Liberty Oil is an Australian petroleum distributor and retailer. It is owned and operated by Viva Energy, who also own Reddy Express and OTR. The company is not to be confused with Liberty Energy.

==History==
Liberty Oil was founded in 1995 by David Goldberger and David Wieland, who had previously founded Solo in 1974, before selling it to Ampol in 1989. Goldberger and Wieland had been subject to a ten-year non-compete clause. However, this was ruled void by the Trade Practices Commission when Ampol merged with Caltex.

In July 2001, Liberty leased 69 of its sites to Woolworths which were rebranded as Woolworths Plus Petrol. At this stage it had an 8% market share of the Australian petrol market.

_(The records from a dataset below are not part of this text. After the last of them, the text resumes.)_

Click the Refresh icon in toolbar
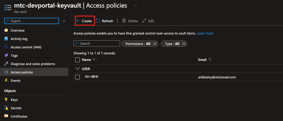[x=98, y=21]
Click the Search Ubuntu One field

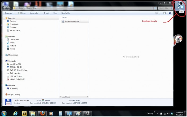[164, 8]
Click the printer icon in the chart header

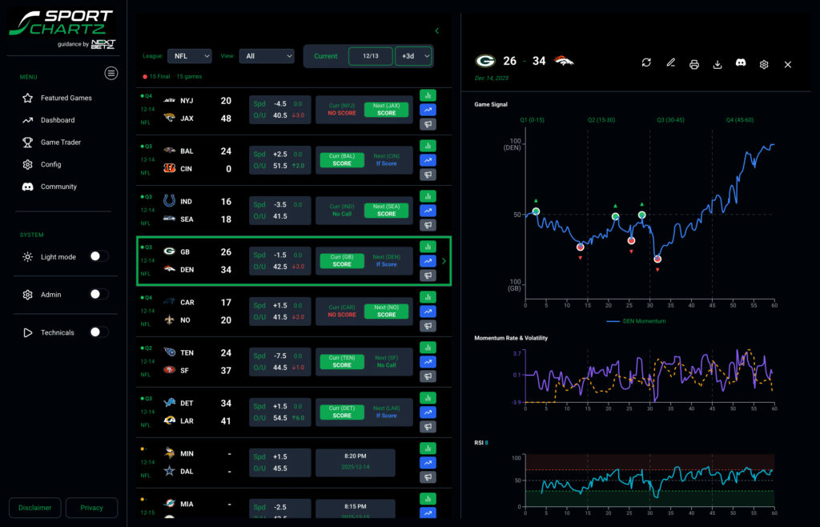tap(694, 64)
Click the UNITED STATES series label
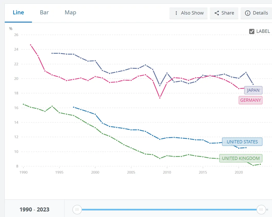The height and width of the screenshot is (217, 272). (242, 142)

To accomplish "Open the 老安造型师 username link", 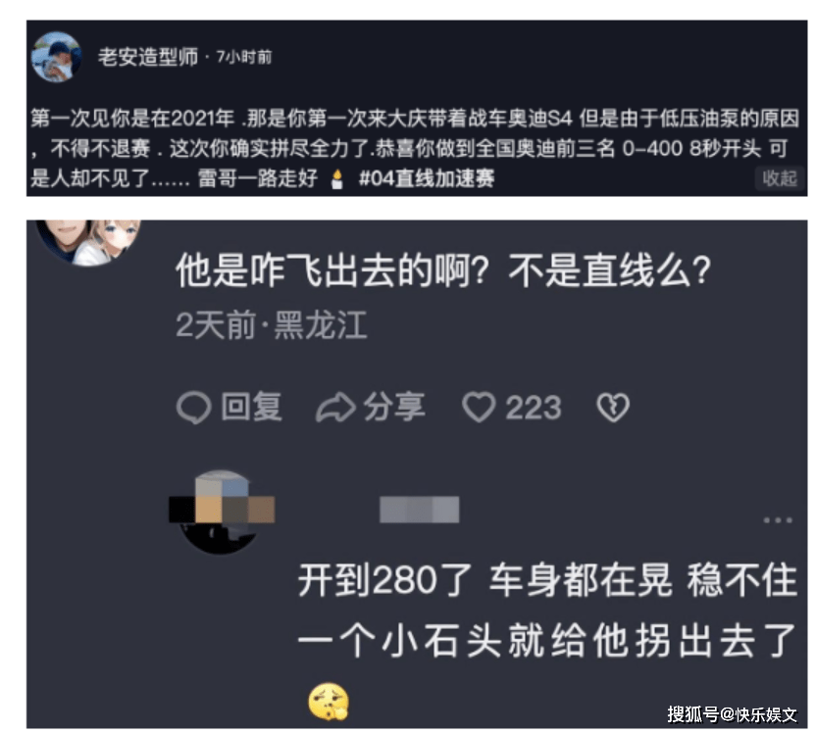I will point(148,57).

In August 2014, Viva Energy purchased a 50% shareholding, taking full ownership in February 2019. As part of Viva Energy taking full ownership, Liberty Oil Convenience was established as a new joint venture to operate the existing Liberty retail network with Viva Energy owning 50% (non-controlling), and Goldberger and Wieland owning the balance. Viva will gain rights to fully acquire the joint venture in 2025.

As Viva Energy also operates Shell-branded stations in Australia, Liberty accepts the Shell Card used in Shell stations. As of October 2022, it operates 284 service stations.

In late 2024, Viva Energy acquired the remaining 50 per cent interest in LOC Global, and divested a number of retail outlets to
Solo Oil Corporation, a new wholly owned subsidiary of New World Corporation (NWC).